Ezra Klein writes:
So long as the political system is working reasonably well, we can get out from even quite a lot of debt. But the more it breaks down --- the more the market sees things like the deficit commission rejected by its Republican sponsors in Congress, the more it hears threats to repeal the deficit reduction in health-care reform, the more it seems likely that Democrats will become just as unreasonably obstructionist when they become the minority --- the more it has reason to worry.

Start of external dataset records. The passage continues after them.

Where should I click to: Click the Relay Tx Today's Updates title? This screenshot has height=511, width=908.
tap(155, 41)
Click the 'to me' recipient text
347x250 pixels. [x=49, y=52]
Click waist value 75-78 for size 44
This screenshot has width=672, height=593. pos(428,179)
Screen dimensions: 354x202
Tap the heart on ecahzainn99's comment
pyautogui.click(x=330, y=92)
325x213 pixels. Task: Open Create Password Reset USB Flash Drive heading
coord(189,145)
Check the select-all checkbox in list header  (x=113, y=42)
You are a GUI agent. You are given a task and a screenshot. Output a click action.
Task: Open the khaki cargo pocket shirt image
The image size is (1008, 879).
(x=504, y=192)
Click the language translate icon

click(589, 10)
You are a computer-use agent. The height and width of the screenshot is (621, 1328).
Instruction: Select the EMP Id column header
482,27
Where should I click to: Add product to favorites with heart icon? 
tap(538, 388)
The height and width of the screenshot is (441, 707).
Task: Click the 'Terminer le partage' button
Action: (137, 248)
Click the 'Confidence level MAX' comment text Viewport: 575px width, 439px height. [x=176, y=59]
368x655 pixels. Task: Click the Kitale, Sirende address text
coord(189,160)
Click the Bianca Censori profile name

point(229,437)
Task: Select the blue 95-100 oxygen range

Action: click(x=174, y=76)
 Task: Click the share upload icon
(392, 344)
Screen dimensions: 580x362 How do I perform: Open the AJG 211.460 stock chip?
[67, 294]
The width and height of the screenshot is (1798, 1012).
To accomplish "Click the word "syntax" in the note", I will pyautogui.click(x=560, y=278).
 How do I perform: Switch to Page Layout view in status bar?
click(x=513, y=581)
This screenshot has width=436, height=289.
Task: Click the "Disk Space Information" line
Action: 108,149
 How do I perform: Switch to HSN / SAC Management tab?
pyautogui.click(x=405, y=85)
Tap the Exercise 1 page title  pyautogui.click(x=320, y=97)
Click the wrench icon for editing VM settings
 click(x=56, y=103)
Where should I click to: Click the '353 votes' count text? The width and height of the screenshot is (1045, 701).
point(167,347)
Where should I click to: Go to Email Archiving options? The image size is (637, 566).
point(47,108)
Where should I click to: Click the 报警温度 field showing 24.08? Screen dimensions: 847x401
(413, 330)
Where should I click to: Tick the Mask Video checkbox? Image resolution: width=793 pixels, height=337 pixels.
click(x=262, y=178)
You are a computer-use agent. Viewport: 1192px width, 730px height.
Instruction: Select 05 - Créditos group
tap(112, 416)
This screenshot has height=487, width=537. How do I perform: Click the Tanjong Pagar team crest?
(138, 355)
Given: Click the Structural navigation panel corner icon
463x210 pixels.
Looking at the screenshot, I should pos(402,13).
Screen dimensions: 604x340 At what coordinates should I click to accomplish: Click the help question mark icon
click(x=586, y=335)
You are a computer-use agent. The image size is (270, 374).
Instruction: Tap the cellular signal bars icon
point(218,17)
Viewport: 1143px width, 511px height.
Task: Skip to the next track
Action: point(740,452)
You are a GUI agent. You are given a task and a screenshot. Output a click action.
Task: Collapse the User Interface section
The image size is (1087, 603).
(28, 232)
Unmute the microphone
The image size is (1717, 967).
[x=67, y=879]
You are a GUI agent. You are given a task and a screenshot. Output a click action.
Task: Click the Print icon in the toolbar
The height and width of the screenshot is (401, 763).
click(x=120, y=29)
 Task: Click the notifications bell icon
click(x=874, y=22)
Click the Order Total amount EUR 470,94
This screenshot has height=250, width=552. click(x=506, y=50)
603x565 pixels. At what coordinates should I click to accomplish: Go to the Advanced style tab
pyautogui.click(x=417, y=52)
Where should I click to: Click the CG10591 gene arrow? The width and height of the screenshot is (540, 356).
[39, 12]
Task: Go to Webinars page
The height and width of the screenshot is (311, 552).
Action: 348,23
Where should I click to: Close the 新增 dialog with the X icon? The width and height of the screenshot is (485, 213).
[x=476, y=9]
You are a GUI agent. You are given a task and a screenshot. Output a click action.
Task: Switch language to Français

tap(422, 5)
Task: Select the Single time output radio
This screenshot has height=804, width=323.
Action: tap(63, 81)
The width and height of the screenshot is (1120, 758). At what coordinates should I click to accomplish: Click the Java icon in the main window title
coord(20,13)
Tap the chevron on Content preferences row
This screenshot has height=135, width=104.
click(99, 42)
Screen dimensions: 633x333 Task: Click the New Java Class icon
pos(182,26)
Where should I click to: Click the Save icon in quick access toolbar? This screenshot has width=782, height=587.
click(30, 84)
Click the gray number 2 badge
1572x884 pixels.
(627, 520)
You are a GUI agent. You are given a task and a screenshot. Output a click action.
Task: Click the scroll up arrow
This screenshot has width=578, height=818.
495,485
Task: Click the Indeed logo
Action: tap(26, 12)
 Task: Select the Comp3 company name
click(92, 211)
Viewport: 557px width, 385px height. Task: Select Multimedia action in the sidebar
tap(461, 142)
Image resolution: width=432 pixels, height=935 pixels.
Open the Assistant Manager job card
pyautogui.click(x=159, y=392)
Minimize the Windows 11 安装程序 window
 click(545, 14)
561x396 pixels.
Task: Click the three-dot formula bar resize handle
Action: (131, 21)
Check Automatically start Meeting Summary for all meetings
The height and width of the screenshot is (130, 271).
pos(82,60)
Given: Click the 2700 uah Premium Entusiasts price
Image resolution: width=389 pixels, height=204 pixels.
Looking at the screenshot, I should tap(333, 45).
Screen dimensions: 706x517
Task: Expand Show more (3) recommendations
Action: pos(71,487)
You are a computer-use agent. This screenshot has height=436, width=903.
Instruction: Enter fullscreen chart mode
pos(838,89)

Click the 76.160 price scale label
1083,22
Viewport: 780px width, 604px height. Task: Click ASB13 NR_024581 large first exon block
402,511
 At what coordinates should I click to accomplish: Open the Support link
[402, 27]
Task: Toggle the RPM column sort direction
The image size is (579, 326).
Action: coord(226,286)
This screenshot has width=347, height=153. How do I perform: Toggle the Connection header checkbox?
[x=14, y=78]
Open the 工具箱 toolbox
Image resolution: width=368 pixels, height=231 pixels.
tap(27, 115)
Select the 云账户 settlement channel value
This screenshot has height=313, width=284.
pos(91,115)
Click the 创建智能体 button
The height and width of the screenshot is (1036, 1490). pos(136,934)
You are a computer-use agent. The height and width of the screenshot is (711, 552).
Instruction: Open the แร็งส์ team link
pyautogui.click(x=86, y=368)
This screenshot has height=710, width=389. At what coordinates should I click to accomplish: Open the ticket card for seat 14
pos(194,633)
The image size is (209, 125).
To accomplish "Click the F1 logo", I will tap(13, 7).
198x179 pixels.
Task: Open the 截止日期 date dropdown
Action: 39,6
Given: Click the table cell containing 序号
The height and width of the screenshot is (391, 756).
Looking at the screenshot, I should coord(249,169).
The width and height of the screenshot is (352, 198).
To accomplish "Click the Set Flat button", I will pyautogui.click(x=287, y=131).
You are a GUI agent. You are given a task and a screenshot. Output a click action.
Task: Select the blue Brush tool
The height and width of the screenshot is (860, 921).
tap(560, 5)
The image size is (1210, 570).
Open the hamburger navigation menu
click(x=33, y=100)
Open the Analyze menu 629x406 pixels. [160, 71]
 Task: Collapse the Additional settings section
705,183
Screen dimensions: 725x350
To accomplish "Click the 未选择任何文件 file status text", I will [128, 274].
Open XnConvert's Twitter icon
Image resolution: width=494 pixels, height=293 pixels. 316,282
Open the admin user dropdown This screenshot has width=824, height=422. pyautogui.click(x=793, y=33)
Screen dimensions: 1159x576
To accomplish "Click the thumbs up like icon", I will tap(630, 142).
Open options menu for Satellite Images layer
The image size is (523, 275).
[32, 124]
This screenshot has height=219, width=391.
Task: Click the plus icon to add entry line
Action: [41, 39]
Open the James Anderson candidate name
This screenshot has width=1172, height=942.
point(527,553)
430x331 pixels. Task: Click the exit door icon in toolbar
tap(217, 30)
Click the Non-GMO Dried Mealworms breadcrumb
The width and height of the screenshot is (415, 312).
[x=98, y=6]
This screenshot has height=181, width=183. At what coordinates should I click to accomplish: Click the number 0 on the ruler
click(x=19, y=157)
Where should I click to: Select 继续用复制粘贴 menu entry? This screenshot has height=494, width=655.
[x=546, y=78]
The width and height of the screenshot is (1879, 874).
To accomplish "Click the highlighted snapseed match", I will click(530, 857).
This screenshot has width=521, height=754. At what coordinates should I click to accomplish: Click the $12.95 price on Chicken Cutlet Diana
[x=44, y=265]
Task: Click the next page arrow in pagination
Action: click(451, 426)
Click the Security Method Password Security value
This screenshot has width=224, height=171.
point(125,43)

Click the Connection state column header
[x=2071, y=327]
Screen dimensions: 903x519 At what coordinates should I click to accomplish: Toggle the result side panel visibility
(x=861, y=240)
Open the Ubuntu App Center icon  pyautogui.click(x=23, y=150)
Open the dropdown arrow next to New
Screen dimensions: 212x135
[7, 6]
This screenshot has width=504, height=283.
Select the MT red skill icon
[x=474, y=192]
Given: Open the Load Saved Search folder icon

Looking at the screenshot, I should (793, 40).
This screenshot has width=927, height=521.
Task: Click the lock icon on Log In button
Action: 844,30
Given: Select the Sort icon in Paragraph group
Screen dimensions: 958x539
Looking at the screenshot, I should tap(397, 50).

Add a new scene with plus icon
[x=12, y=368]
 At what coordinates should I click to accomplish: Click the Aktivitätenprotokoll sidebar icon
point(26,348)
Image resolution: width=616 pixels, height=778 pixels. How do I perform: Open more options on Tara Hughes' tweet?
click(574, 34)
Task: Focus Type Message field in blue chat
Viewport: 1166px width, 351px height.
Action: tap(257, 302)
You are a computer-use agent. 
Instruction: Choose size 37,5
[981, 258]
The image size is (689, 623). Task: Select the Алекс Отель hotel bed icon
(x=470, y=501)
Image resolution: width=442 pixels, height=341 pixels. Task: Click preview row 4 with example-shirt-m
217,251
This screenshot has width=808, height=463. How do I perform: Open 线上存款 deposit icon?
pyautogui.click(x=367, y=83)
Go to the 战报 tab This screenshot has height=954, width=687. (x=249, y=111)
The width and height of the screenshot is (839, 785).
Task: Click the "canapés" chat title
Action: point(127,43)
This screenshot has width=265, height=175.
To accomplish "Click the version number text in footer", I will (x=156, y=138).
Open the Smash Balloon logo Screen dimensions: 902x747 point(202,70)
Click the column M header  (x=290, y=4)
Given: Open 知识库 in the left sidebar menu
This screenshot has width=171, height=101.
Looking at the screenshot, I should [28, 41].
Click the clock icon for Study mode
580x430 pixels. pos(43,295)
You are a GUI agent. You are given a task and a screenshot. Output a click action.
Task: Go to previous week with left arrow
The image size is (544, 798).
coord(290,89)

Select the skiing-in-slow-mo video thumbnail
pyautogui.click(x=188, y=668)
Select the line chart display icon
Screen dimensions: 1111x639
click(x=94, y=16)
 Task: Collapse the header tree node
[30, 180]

I doubt that investors worry more when they hear threats to repeal ObamaCare or its Medicare cuts, which few took seriously in the first place. Given that the non-partisan Congressional Budget Office, the non-partisan chief actuary of the Medicare program, and even the International Monetary Fund have all expressed skepticism that those cuts will take effect, I expect investors have already discounted claims that ObamaCare will reduce the deficit.
More generally, the problem is not that the political system is breaking down. That system is working pretty much the same way it always has and always will: it promotes irresponsibility. Republicans and Democrats are merely responding to the incentives created by the system in which they operate. (If they didn't respond to those incentives, the political system would throw them out and replace them with people who do.) If investors don't already understand that, the sooner the better.
This is why responsible people want to take responsibility for our health care, etc., out of the hands of politicians.